Sigurbjörg Þrastardóttir: "En Vil·la Joana, el tiempo ha sido mi amigo"
La autora islandesa comparte su experiencia en la residencia literaria, donde ha avanzado un proyecto sonoro en medio del bosque y la memoria de Verdaguer.
Durante tres semanas de primavera, la poeta y dramaturga islandesa Sigurbjörg Þrastardóttir (Hafnarfjörður, 1973) vivió y escribió en Vil·la Joana. La experiencia, dice, le ha dejado una sensación entre la extrañeza y la añoranza: “Es curioso cómo algo fuera de lo habitual se convierte rápidamente en normalidad. Cuando estaba allí, el bosque, la imponente casa y los trayectos en tren me parecían muy normales; pero ahora me doy cuenta de qué mundo tan lujoso era aquel para moverse en él.”
Þrastardóttir ha publicado una decena de libros de poesía, relatos y prosa, y combina la escritura con la traducción y el periodismo cultural. En la residencia barcelonesa ha desarrollado un proyecto de obra sonora en proceso: “Soy más bien reservada con los proyectos que están en gestación, pero puedo decir que se trata de una especie de pieza de teatro para escuchar.” Gran parte de la escritura la llevó a cabo al aire libre: “Trabajaba en el balcón, bajo un toldo, y el proyecto avanzaba en la dirección correcta. El tiempo fue mi amigo.”
En Vil·la Joana coincidió con otros escritores residentes procedentes de Ucrania (Ilaria Shevchenko) y Taiwán (Enkaryon Ang), con quienes compartió momentos de conversación, eventos literarios y la rutina doméstica de la cocina. También aprovechó la coincidencia con el festival Barcelona Poesia para asistir a recitales y conciertos, entre los cuales destaca el de Laurie Anderson y el dúo Jansky.
El vínculo de Þrastardóttir con Barcelona viene de lejos. Descubrió la ciudad en 2005 y residió en ella durante unos meses poco después, en el barrio del Born. “Entablé amistad con jóvenes poetas de la ciudad, a menudo en el legendario club L’Horiginal. Esta vez me he reencontrado con algunos de aquellos conocidos, que siguen haciendo cosas extraordinarias.” La autora reconoce sentir una gran conexión con la cultura catalana: “Formar parte de una lengua que no se considera grande a nivel universal, pero que tiene una tradición literaria viva y vital, me resuena mucho.”

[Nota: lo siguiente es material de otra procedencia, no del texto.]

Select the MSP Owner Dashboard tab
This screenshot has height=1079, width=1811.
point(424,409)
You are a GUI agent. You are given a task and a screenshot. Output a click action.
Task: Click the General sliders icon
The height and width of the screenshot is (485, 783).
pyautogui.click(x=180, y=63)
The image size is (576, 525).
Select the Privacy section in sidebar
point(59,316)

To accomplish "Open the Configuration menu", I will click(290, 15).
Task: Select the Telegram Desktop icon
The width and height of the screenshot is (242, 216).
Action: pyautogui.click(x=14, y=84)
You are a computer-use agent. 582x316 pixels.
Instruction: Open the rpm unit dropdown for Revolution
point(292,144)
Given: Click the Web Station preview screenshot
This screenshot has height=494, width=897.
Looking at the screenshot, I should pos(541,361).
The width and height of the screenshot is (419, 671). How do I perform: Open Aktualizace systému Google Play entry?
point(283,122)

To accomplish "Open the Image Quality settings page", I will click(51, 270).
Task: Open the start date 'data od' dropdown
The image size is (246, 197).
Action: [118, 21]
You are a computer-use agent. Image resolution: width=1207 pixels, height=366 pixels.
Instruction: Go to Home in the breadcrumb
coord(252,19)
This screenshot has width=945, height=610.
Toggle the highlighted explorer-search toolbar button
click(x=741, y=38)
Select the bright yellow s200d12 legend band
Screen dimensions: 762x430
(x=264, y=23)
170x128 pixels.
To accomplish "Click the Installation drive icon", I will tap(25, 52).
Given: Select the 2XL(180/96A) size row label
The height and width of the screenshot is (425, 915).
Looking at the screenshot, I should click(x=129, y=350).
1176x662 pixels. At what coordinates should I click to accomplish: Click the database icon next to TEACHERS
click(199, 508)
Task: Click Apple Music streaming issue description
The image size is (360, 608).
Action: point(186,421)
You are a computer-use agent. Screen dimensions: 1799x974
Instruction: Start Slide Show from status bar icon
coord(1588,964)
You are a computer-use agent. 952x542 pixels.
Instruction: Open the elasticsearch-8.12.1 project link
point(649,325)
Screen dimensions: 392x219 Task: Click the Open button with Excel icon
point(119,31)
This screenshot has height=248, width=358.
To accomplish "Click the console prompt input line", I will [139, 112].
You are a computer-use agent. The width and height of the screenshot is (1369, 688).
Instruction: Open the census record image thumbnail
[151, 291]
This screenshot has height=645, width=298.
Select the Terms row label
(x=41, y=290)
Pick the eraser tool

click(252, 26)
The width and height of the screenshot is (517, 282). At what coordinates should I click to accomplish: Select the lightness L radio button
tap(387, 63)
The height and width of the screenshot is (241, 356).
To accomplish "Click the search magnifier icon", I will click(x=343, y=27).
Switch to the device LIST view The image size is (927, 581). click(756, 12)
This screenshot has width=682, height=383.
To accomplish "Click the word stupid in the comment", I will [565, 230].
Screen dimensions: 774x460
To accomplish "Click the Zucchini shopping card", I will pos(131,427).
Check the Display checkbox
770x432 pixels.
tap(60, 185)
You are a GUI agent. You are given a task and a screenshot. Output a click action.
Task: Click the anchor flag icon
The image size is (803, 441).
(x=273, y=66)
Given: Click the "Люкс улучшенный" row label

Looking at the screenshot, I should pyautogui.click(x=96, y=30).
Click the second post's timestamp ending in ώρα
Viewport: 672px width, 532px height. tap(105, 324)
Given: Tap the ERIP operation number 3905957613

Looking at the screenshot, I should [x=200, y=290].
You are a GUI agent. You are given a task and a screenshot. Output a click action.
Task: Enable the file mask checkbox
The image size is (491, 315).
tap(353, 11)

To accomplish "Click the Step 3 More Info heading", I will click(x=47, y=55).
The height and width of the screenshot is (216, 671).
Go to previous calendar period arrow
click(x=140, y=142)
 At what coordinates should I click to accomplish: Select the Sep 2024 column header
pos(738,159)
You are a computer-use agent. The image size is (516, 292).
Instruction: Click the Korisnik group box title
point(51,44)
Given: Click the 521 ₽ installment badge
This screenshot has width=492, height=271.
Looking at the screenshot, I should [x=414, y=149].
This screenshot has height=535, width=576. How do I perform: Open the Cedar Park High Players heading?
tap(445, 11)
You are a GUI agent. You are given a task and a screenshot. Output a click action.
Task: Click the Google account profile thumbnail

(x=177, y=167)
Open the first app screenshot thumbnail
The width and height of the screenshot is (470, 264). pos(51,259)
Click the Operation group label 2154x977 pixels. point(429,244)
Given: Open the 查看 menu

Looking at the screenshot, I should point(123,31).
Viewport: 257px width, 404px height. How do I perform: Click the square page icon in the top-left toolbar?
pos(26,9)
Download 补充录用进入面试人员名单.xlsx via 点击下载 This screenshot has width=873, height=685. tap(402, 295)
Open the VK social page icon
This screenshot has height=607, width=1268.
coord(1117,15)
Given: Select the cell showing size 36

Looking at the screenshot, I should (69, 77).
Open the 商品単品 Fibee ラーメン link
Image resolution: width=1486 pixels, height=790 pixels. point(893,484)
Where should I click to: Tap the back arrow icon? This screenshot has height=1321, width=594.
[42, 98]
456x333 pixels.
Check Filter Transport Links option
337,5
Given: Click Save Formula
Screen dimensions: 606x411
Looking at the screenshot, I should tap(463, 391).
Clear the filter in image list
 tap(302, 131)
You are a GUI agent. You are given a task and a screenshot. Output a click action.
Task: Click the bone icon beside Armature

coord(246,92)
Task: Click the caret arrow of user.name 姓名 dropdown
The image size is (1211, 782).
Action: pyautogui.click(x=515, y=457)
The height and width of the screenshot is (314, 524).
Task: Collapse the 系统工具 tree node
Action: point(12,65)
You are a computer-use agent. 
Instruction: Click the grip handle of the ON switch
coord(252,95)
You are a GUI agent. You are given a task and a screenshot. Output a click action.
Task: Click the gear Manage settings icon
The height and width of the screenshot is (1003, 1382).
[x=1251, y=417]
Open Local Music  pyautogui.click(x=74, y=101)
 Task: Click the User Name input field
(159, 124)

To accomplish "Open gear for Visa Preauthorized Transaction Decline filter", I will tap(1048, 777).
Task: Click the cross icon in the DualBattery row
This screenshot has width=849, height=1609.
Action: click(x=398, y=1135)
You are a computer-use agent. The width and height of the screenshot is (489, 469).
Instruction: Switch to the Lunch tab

Recuerda también que cogió una neumonía durante la estancia, aunque sospecha que la causa no fue el balcón de Vil·la Joana, sino “el aire acondicionado de alguna galería de arte”. Con todo, destaca el valor del tiempo para la creación, la importancia de escucharse antes de hacer una residencia y la certeza de que “si tienes un proyecto que necesita espacio y tiempo, o ganas de perderte en una ciudad nueva, o de probar suerte con nuevos colegas, intentar realizar una residencia literaria es el camino”.
Actualmente, Þrastardóttir trabaja en la revisión de su obra teatral, traduce letras italianas y prepara cinco microrrelatos nuevos para una revista literaria. Una actividad intensa, en la que la huella de Collserola y de Vil·la Joana seguramente seguirá haciéndose sentir.